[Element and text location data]
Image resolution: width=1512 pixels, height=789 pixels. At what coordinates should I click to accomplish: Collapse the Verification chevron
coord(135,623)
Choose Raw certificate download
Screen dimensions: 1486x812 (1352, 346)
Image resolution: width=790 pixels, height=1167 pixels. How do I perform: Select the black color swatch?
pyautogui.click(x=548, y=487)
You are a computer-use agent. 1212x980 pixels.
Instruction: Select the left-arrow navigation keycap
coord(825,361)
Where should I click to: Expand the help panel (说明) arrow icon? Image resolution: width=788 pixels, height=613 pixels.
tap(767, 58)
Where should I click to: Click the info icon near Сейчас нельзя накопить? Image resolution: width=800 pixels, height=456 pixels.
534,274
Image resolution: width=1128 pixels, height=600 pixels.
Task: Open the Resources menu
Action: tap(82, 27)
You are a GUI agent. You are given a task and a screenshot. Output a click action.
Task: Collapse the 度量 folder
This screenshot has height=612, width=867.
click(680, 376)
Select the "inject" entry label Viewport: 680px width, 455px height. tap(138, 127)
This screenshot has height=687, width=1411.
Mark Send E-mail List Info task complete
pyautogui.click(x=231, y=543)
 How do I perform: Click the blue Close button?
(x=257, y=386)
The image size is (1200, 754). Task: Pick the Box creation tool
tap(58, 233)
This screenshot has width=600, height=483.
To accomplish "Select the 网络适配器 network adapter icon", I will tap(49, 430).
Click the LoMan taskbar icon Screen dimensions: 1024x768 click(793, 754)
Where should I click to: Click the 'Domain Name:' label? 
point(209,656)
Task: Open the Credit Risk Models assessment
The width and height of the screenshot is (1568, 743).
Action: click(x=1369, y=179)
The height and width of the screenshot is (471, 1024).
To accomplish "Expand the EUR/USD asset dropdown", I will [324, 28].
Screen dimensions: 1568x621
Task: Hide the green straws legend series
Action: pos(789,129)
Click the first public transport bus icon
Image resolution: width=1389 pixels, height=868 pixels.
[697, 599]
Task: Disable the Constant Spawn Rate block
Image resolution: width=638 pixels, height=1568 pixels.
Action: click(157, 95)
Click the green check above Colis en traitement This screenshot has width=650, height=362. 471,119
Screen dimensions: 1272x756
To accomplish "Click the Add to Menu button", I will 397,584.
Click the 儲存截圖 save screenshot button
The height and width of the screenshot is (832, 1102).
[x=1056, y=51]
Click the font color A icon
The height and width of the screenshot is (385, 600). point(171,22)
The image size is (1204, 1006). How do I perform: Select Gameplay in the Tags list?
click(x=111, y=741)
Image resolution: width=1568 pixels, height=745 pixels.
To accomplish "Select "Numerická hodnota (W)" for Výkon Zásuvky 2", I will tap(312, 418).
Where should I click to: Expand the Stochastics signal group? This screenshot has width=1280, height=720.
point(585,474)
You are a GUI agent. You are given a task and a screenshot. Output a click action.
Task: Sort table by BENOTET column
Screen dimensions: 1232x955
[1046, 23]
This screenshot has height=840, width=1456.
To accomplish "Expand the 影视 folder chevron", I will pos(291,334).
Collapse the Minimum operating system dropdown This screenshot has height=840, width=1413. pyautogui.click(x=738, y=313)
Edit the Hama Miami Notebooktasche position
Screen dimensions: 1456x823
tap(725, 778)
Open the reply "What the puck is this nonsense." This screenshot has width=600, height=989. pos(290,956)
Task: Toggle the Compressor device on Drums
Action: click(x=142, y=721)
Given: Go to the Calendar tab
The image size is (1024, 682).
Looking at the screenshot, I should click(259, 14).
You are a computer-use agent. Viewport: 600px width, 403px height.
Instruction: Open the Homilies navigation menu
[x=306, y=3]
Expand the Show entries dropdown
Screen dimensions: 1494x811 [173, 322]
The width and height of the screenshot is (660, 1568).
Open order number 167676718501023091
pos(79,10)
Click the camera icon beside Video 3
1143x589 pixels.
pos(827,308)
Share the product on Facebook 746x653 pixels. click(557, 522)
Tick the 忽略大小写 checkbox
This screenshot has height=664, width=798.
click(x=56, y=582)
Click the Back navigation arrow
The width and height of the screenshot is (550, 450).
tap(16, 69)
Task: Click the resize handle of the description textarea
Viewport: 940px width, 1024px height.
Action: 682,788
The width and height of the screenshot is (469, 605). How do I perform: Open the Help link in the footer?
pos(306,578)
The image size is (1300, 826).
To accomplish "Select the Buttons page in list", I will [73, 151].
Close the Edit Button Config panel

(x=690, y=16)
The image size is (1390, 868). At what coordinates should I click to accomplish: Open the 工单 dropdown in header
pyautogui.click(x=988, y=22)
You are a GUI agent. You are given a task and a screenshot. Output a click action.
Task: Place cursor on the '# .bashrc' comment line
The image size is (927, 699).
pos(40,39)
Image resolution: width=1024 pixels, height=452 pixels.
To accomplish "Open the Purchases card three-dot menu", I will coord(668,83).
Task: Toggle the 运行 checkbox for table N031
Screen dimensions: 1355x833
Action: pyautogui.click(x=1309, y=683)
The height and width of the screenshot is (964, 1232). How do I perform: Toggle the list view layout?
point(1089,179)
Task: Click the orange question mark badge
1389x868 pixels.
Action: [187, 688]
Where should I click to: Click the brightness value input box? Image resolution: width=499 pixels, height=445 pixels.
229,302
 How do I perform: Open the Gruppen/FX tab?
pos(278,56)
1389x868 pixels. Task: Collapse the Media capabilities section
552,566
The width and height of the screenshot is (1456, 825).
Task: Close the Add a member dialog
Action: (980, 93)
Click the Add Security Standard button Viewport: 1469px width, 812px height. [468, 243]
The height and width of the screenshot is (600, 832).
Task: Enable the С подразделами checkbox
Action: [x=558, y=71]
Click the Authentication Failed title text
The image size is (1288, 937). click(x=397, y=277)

* [GIVEN PROBLEM]: Rewrite the lines above, changing every "Where should I click to" to "Where do I click to" and keeping everything else the same.

* [ANSWER TO THIS TASK]:
Image resolution: width=1512 pixels, height=789 pixels. At what coordinates should I click to accomplish: Collapse the Verification chevron
coord(135,623)
Choose Raw certificate download
Screen dimensions: 1486x812 (1352, 346)
Image resolution: width=790 pixels, height=1167 pixels. How do I perform: Select the black color swatch?
pyautogui.click(x=548, y=487)
You are a computer-use agent. 1212x980 pixels.
Instruction: Select the left-arrow navigation keycap
coord(825,361)
Where do I click to: Expand the help panel (说明) arrow icon? Image resolution: width=788 pixels, height=613 pixels.
tap(767, 58)
Where do I click to: Click the info icon near Сейчас нельзя накопить? Image resolution: width=800 pixels, height=456 pixels.
534,274
Image resolution: width=1128 pixels, height=600 pixels.
Task: Open the Resources menu
Action: tap(82, 27)
You are a GUI agent. You are given a task and a screenshot. Output a click action.
Task: Collapse the 度量 folder
This screenshot has height=612, width=867.
click(680, 376)
Select the "inject" entry label Viewport: 680px width, 455px height. tap(138, 127)
This screenshot has height=687, width=1411.
Mark Send E-mail List Info task complete
pyautogui.click(x=231, y=543)
 How do I perform: Click the blue Close button?
(x=257, y=386)
The image size is (1200, 754). Task: Pick the Box creation tool
tap(58, 233)
This screenshot has width=600, height=483.
To accomplish "Select the 网络适配器 network adapter icon", I will tap(49, 430).
Click the LoMan taskbar icon Screen dimensions: 1024x768 click(793, 754)
Where do I click to: Click the 'Domain Name:' label? 
point(209,656)
Task: Open the Credit Risk Models assessment
The width and height of the screenshot is (1568, 743).
Action: click(x=1369, y=179)
The height and width of the screenshot is (471, 1024).
To accomplish "Expand the EUR/USD asset dropdown", I will [324, 28].
Screen dimensions: 1568x621
Task: Hide the green straws legend series
Action: pos(789,129)
Click the first public transport bus icon
Image resolution: width=1389 pixels, height=868 pixels.
[697, 599]
Task: Disable the Constant Spawn Rate block
Image resolution: width=638 pixels, height=1568 pixels.
Action: click(157, 95)
Click the green check above Colis en traitement This screenshot has width=650, height=362. 471,119
Screen dimensions: 1272x756
To accomplish "Click the Add to Menu button", I will 397,584.
Click the 儲存截圖 save screenshot button
The height and width of the screenshot is (832, 1102).
[x=1056, y=51]
Click the font color A icon
The height and width of the screenshot is (385, 600). point(171,22)
The image size is (1204, 1006). How do I perform: Select Gameplay in the Tags list?
click(x=111, y=741)
Image resolution: width=1568 pixels, height=745 pixels.
To accomplish "Select "Numerická hodnota (W)" for Výkon Zásuvky 2", I will tap(312, 418).
Where do I click to: Expand the Stochastics signal group? This screenshot has width=1280, height=720.
point(585,474)
You are a GUI agent. You are given a task and a screenshot. Output a click action.
Task: Sort table by BENOTET column
Screen dimensions: 1232x955
[1046, 23]
This screenshot has height=840, width=1456.
To accomplish "Expand the 影视 folder chevron", I will pos(291,334).
Collapse the Minimum operating system dropdown This screenshot has height=840, width=1413. pyautogui.click(x=738, y=313)
Edit the Hama Miami Notebooktasche position
Screen dimensions: 1456x823
tap(725, 778)
Open the reply "What the puck is this nonsense." This screenshot has width=600, height=989. pos(290,956)
Task: Toggle the Compressor device on Drums
Action: click(x=142, y=721)
Given: Go to the Calendar tab
The image size is (1024, 682).
Looking at the screenshot, I should click(259, 14).
You are a computer-use agent. Viewport: 600px width, 403px height.
Instruction: Open the Homilies navigation menu
[x=306, y=3]
Expand the Show entries dropdown
Screen dimensions: 1494x811 [173, 322]
The width and height of the screenshot is (660, 1568).
Open order number 167676718501023091
pos(79,10)
Click the camera icon beside Video 3
1143x589 pixels.
pos(827,308)
Share the product on Facebook 746x653 pixels. click(557, 522)
Tick the 忽略大小写 checkbox
This screenshot has height=664, width=798.
click(x=56, y=582)
Click the Back navigation arrow
The width and height of the screenshot is (550, 450).
tap(16, 69)
Task: Click the resize handle of the description textarea
Viewport: 940px width, 1024px height.
Action: 682,788
The width and height of the screenshot is (469, 605). How do I perform: Open the Help link in the footer?
pos(306,578)
The image size is (1300, 826).
To accomplish "Select the Buttons page in list", I will [73, 151].
Close the Edit Button Config panel

(x=690, y=16)
The image size is (1390, 868). At what coordinates should I click to accomplish: Open the 工单 dropdown in header
pyautogui.click(x=988, y=22)
You are a GUI agent. You are given a task and a screenshot. Output a click action.
Task: Place cursor on the '# .bashrc' comment line
The image size is (927, 699).
pos(40,39)
Image resolution: width=1024 pixels, height=452 pixels.
To accomplish "Open the Purchases card three-dot menu", I will coord(668,83).
Task: Toggle the 运行 checkbox for table N031
Screen dimensions: 1355x833
Action: pyautogui.click(x=1309, y=683)
The height and width of the screenshot is (964, 1232). How do I perform: Toggle the list view layout?
point(1089,179)
Task: Click the orange question mark badge
1389x868 pixels.
Action: [187, 688]
Where do I click to: Click the brightness value input box? Image resolution: width=499 pixels, height=445 pixels.
229,302
 How do I perform: Open the Gruppen/FX tab?
pos(278,56)
1389x868 pixels. Task: Collapse the Media capabilities section
552,566
The width and height of the screenshot is (1456, 825).
Task: Close the Add a member dialog
Action: (980, 93)
Click the Add Security Standard button Viewport: 1469px width, 812px height. [468, 243]
The height and width of the screenshot is (600, 832).
Task: Enable the С подразделами checkbox
Action: [x=558, y=71]
Click the Authentication Failed title text
The image size is (1288, 937). click(x=397, y=277)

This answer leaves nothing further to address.